[Problem to solve] Show each line of the data below in which "will" occurs.

*** Data in this exercise ***

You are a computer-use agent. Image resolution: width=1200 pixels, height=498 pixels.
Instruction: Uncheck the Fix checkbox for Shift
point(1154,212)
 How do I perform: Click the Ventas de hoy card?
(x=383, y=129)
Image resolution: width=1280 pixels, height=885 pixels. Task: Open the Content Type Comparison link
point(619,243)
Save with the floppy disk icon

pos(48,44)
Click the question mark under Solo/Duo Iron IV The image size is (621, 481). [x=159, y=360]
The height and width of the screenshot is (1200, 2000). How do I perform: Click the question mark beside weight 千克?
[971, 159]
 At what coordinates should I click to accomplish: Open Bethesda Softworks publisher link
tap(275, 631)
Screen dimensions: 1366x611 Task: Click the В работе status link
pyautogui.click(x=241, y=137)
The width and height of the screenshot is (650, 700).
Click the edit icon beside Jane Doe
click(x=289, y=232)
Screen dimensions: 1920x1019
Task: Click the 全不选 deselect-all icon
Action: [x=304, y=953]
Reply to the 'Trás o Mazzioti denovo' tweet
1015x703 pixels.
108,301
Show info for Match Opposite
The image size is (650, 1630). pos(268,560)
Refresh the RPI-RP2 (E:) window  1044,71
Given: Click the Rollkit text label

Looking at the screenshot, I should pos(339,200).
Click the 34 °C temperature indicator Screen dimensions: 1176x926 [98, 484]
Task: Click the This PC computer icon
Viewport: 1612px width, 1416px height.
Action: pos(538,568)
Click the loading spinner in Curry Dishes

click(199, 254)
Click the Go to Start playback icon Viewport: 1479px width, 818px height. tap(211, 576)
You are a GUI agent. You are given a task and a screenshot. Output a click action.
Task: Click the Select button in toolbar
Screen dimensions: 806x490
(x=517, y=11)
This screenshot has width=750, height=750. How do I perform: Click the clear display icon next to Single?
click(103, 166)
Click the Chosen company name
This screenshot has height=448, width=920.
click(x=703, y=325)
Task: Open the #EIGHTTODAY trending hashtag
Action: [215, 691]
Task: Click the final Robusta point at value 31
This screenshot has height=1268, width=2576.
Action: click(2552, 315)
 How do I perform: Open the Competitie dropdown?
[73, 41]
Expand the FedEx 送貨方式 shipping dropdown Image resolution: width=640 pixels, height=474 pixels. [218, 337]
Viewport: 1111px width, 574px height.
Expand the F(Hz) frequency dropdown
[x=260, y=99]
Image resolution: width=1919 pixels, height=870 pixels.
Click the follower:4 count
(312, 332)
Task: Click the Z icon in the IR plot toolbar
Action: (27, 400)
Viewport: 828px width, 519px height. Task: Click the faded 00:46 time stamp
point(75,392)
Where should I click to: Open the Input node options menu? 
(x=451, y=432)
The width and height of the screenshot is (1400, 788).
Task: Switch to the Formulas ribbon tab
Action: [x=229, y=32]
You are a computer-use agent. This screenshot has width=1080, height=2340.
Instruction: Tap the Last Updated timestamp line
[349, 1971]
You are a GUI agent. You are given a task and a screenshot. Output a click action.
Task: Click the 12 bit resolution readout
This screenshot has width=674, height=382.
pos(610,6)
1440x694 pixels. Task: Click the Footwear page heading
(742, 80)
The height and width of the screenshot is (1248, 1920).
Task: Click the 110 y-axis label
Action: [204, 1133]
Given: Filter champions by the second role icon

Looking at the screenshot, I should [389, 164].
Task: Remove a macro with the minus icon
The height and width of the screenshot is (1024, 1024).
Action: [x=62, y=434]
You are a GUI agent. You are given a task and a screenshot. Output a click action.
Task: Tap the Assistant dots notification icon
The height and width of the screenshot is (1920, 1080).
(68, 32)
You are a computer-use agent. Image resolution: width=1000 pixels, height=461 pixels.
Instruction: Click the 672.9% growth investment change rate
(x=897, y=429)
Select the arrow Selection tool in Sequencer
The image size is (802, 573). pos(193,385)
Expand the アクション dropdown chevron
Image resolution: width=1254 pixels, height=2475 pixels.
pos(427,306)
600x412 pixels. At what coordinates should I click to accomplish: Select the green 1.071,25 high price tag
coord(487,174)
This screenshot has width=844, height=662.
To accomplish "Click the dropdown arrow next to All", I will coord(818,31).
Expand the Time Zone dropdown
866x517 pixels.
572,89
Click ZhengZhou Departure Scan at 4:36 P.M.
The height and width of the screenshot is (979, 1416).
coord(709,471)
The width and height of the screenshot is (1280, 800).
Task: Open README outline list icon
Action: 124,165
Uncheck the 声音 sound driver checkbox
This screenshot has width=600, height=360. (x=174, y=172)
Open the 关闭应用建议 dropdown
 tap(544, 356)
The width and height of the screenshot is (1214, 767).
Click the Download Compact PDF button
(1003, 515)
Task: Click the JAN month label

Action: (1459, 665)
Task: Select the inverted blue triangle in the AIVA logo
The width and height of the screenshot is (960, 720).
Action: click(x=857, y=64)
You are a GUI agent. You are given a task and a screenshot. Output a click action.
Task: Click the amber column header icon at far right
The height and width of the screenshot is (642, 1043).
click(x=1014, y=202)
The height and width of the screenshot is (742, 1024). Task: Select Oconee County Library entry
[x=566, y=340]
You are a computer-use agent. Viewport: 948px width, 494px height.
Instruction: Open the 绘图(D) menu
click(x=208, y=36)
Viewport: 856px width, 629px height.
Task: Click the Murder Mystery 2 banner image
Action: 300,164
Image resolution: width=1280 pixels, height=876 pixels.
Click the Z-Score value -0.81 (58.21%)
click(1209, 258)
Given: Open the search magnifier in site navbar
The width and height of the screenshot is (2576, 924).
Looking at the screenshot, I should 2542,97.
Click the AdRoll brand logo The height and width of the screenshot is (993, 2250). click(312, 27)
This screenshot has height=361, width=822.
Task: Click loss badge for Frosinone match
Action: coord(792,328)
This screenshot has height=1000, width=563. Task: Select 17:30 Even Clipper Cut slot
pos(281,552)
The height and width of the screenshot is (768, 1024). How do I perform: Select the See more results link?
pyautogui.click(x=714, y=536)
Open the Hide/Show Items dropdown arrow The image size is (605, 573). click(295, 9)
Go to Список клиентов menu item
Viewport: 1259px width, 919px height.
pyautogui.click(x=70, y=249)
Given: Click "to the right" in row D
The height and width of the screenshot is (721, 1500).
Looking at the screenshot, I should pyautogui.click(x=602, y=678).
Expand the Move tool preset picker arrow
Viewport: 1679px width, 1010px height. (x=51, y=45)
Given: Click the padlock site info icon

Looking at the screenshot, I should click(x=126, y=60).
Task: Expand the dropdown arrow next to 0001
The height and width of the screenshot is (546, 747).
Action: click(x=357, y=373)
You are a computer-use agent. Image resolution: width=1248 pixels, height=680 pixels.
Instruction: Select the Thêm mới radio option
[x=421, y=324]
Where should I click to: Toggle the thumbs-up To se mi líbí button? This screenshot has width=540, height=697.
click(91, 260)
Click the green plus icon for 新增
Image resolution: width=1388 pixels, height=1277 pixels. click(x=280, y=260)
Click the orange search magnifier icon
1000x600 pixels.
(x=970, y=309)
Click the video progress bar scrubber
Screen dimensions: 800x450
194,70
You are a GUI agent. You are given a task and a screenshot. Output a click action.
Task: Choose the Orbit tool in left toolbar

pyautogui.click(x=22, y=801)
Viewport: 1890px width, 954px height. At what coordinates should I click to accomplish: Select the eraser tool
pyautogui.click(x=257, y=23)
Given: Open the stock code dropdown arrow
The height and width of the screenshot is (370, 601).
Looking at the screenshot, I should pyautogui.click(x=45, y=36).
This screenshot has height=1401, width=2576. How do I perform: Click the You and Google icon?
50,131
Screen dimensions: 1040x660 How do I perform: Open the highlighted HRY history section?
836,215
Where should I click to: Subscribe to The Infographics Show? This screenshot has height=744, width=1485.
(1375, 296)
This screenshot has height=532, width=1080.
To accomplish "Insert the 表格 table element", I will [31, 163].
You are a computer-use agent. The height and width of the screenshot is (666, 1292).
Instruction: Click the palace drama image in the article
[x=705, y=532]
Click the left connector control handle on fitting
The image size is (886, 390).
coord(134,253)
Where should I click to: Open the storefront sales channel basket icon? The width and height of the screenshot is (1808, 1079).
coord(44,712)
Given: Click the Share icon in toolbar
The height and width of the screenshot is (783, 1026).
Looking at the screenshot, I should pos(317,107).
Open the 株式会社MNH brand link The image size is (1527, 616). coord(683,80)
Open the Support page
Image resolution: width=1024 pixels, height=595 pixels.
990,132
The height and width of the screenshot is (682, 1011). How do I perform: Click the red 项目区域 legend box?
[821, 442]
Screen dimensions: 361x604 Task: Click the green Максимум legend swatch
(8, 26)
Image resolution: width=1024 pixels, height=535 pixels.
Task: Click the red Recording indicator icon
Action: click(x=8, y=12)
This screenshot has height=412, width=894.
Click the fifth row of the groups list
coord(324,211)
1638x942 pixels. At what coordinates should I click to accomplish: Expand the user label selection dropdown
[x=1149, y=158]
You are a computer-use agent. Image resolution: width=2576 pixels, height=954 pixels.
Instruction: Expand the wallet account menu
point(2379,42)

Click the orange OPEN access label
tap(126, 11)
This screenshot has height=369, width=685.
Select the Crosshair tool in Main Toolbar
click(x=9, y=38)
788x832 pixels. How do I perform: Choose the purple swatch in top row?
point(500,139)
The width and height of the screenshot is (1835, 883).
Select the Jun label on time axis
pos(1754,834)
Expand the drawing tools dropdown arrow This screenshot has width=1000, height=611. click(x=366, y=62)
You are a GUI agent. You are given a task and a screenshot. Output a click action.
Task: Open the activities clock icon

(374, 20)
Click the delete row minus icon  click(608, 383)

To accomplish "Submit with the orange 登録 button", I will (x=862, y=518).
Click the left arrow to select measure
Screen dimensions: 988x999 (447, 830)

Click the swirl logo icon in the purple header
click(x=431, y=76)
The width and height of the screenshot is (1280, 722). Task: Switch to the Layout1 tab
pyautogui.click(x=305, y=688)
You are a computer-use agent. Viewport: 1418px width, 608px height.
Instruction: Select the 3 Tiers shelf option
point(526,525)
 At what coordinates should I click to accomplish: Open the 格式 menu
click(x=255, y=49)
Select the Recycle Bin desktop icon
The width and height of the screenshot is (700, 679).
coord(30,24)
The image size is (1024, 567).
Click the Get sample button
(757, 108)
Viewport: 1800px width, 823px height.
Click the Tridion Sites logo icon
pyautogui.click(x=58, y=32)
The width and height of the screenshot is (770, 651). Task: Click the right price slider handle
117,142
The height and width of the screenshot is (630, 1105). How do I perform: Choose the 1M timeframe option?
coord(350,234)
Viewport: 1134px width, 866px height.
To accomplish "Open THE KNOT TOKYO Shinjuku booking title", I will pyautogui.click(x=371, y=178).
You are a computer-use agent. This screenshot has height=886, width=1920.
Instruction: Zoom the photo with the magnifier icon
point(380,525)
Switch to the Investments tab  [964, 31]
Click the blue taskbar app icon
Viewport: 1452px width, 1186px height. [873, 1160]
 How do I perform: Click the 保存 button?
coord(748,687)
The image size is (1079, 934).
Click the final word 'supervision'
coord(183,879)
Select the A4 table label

*** End of Data in this exercise ***

[Task response]
To accomplish "Click the dropdown arrow next to All", I will coord(818,31).
To accomplish "Insert the 表格 table element", I will [31, 163].
To accomplish "Submit with the orange 登録 button", I will (x=862, y=518).
To accomplish "Open THE KNOT TOKYO Shinjuku booking title", I will pyautogui.click(x=371, y=178).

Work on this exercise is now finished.